Richard Thompson Ford is the George E. Osborne Professor of Law at Stanford Law School. His scholarship includes work on critical race theory, local government law, housing segregation, and employment discrimination. He has served as a housing commissioner for the San Francisco Housing Commission, and continues to work with local governments on issues of affordable housing and segregation. His book Rights Gone Wrong: How Law Corrupts the Struggle for Equality was chosen as one of the New York Times 100 Notable Books of 2011. His 2021 book on dress codes explores the relationship between fashion and power.

He graduated with a BA from Stanford University in 1988 and a JD from Harvard Law School in 1991.
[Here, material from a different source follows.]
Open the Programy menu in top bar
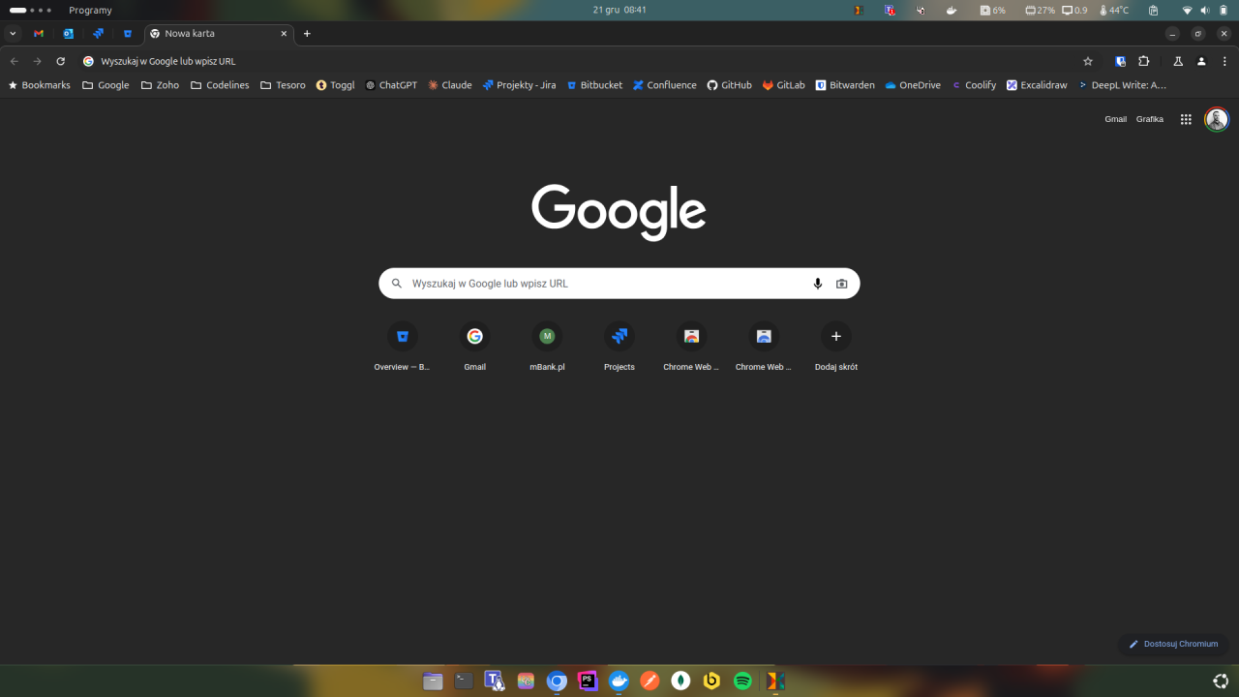 tap(90, 10)
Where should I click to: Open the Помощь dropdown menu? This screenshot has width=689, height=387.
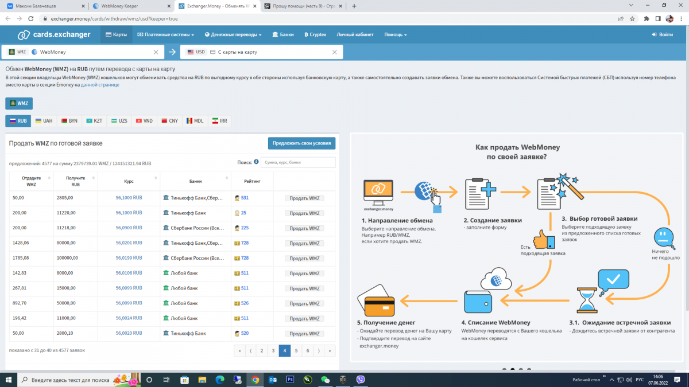tap(395, 34)
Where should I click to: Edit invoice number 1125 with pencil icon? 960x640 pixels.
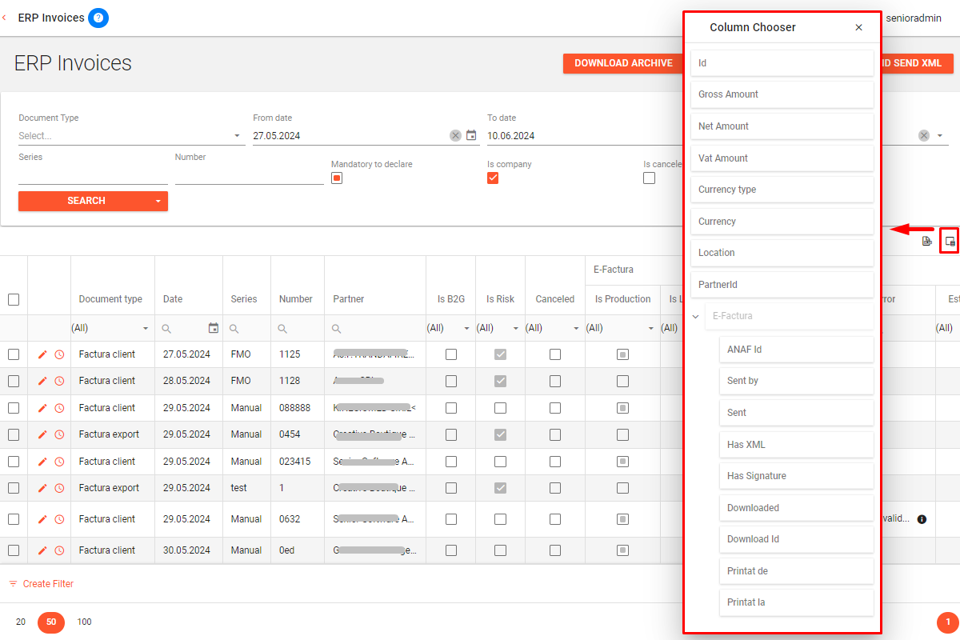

==Selected publications ==
- Dress Codes: How the Laws of Fashion Made History Simon & Schuster, 2021. ISBN 9781501180064
- Universal Rights Down to Earth. New York: W.W. Norton & Co, 2011. ISBN 9780393079005
- Rights Gone Wrong: How Law Corrupts the Struggle for Equality. New York: Farrar, Straus and Giroux, 2011. ISBN 9780374250355
- The Race Card: How Bluffing About Bias Makes Race Relations Worse. Macmillan, 2008. ISBN 9780374245757
- Racial Culture: A Critique (Princeton University Pr., 2005).
- "The Boundaries of Race: Political Geography in Legal Analysis." Harvard Law Review (1994): 1841–1921.
- "Beyond "Difference" : A Reluctant Critique of Legal Identity Politics" in: Left legalism/left critique. Eds. Wendy Brown, and Janet Halley. Duke University Press, 2002. ISBN 9780822329756
- "Geography and Sovereignty: Jurisdictional Formation and Racial Segregation." Stanford Law Review (1997): 1365–1445.